<<<<

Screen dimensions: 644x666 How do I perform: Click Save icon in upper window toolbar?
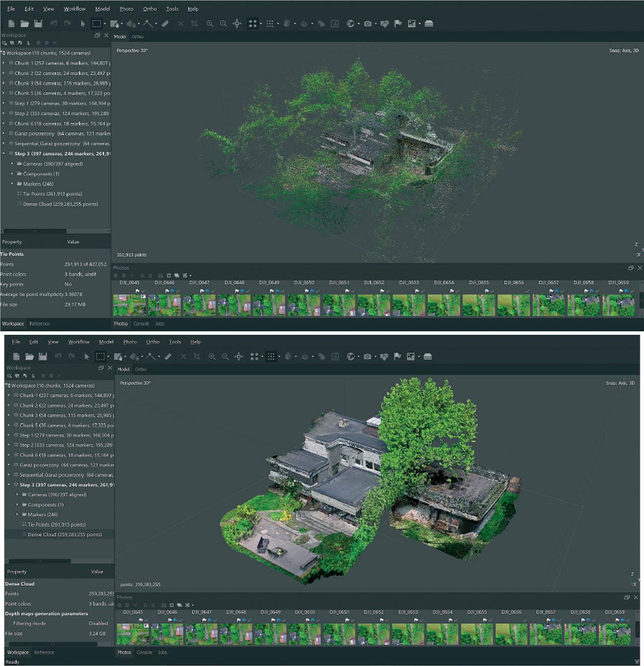coord(38,24)
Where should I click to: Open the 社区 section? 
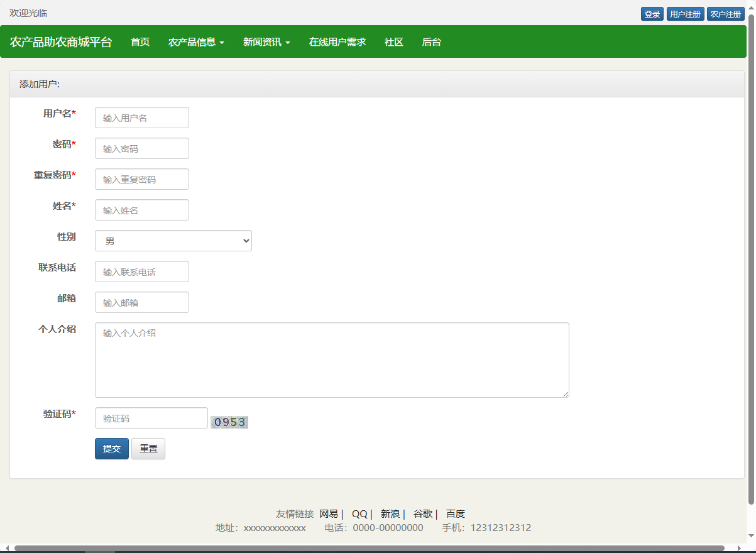(393, 42)
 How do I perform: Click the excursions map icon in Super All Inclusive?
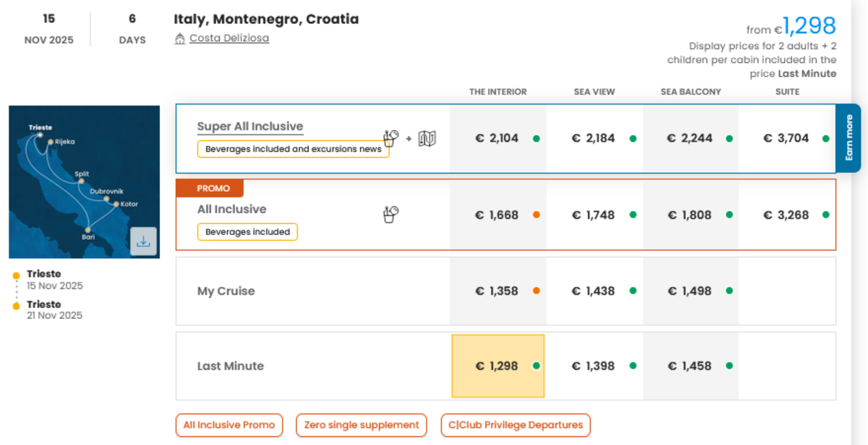pos(427,139)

>>>>

▶ [Task] Could you transcribe exactly the lines running from the one with "How do I perform: Click the" to the final line of the material above, both included, with no pictures?

▶ [Answer to this task]
 How do I perform: Click the excursions map icon in Super All Inclusive?
pos(427,139)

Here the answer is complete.